David E. Kandzari, Jacques J. Koolen, Gheorghe Doros, Joseph J. Massaro, Hector M. Garcia-Garcia, Johan Bennett, Ariel Roguin, Elie G. Gharib, Donald E. Cutlip, Ron Waksman, BIOFLOW V Investigators

Coronary drug-eluting stent development has introduced new metal alloys, changes in stent architecture and bioresorbable polymers. Whether these advancements improve long-term clinical safety and efficacy has been inconsistent in prior studies. To compare late-term clinical outcomes among patients treated with an ultrathin strut (60 μm) bioresorbable polymer sirolimus-eluting stent (BP SES) and a thin strut (81 μm) durable polymer everolimus-eluting stent (DP EES) in a large randomized trial. BIOFLOW V was an international randomized trial comparing coronary revascularization with BP SES and DP EES regarding the primary endpoint of 12-month target lesion failure (TLF). Analysis of pre-specified 2-year clinical outcomes was performed. Among 1,334 patients randomized to treatment with BP SES (884 patients) or DP EES (450 patients), the two-year TLF rate was 7.5% for BP SES and 11.9% for DP EES (-4.33% treatment difference, 95% CI -8.16% to -0.91%, P=0.015), driven by differences in target vessel myocardial infarction (MI; 5.3% versus 9.5%, P=0.01) and ischemia-driven target lesion revascularization (TLR; 2.6% versus 4.9%, P=0.04).

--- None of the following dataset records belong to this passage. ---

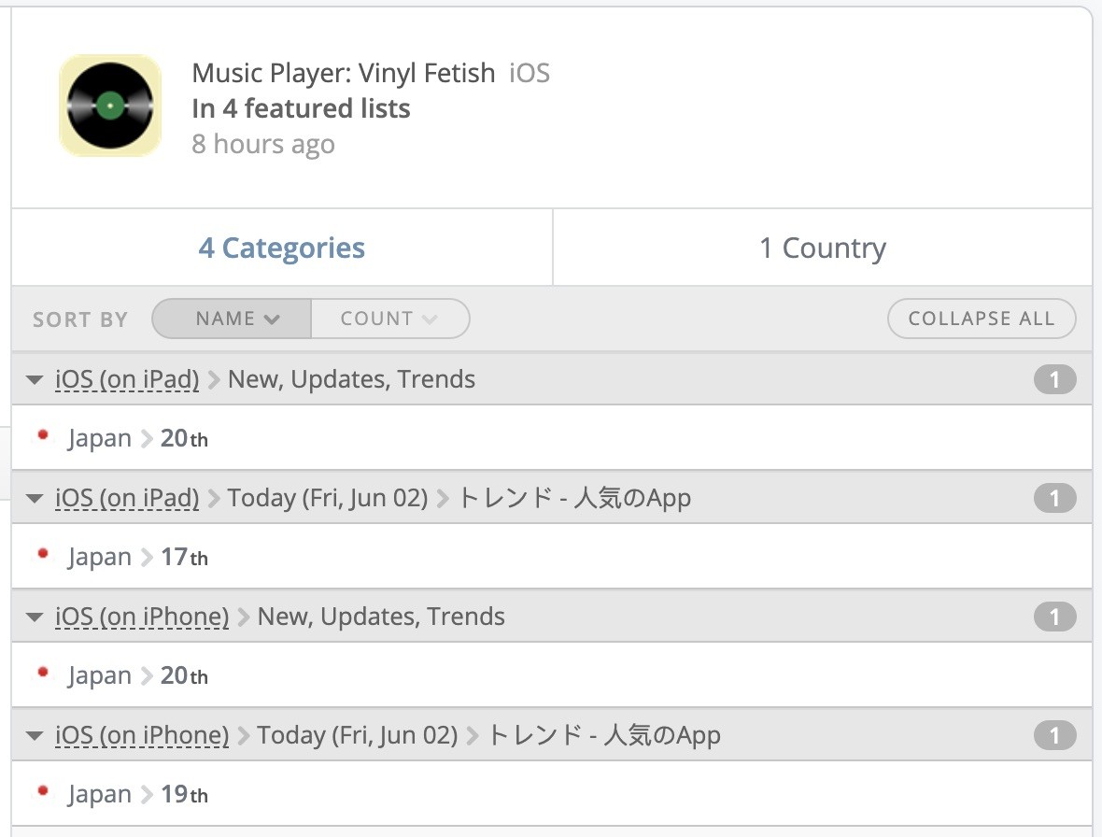Sort the list by Count
This screenshot has height=837, width=1102.
[x=389, y=319]
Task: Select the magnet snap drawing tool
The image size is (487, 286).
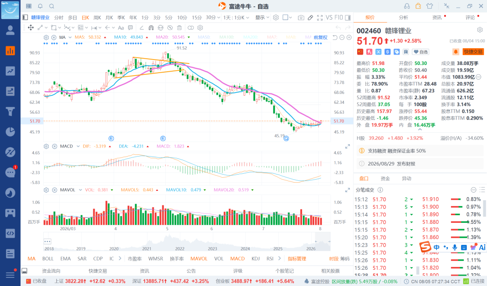Action: click(151, 28)
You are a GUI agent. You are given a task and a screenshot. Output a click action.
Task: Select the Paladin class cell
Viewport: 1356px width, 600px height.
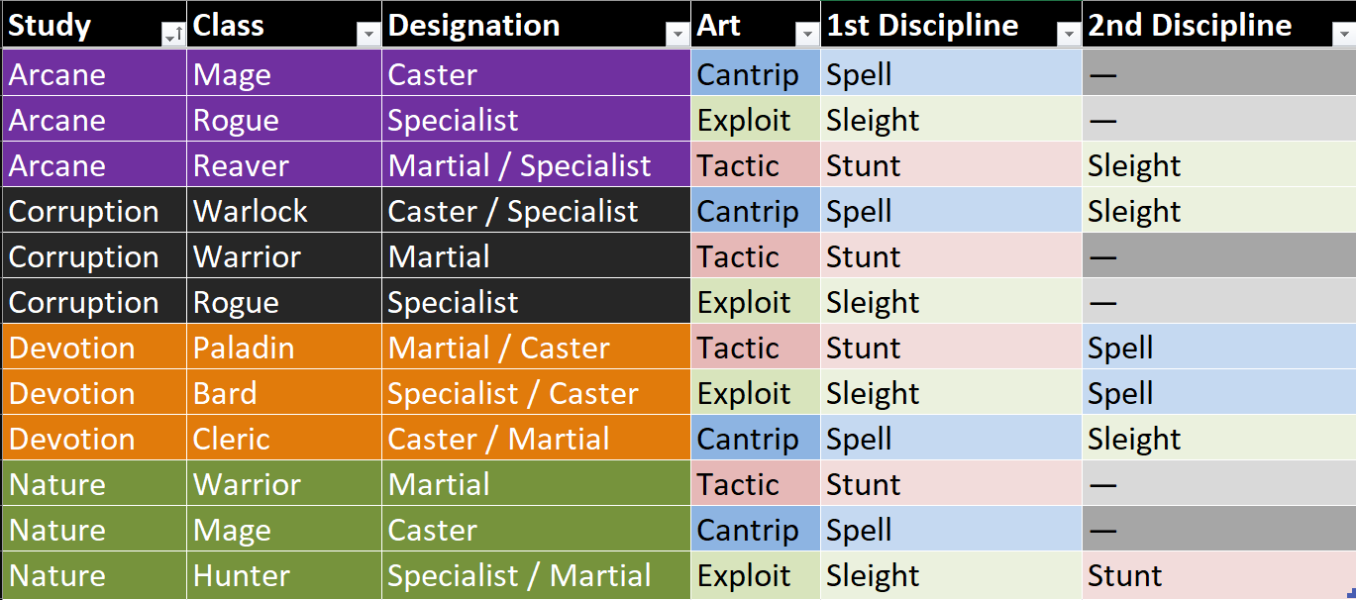coord(284,348)
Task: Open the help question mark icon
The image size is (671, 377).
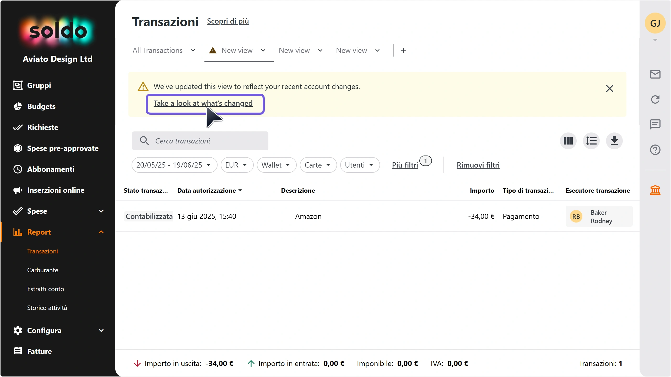Action: pyautogui.click(x=655, y=150)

Rates of cardiac death or MI were 7.0% versus 10.4% for BP SES and DP EES, respectively (P=0.047). Late/very late definite stent thrombosis was statistically lower for BP SES compared with DP EES (0.1% versus 1.0%, P=0.045). In a large randomized trial, significant differences in both TLF and target vessel-related MI persisted through 2 years favoring treatment with BP SES over DP EES. Significantly lower cumulative TLR and late/very late stent thrombosis were also observed with BP SES.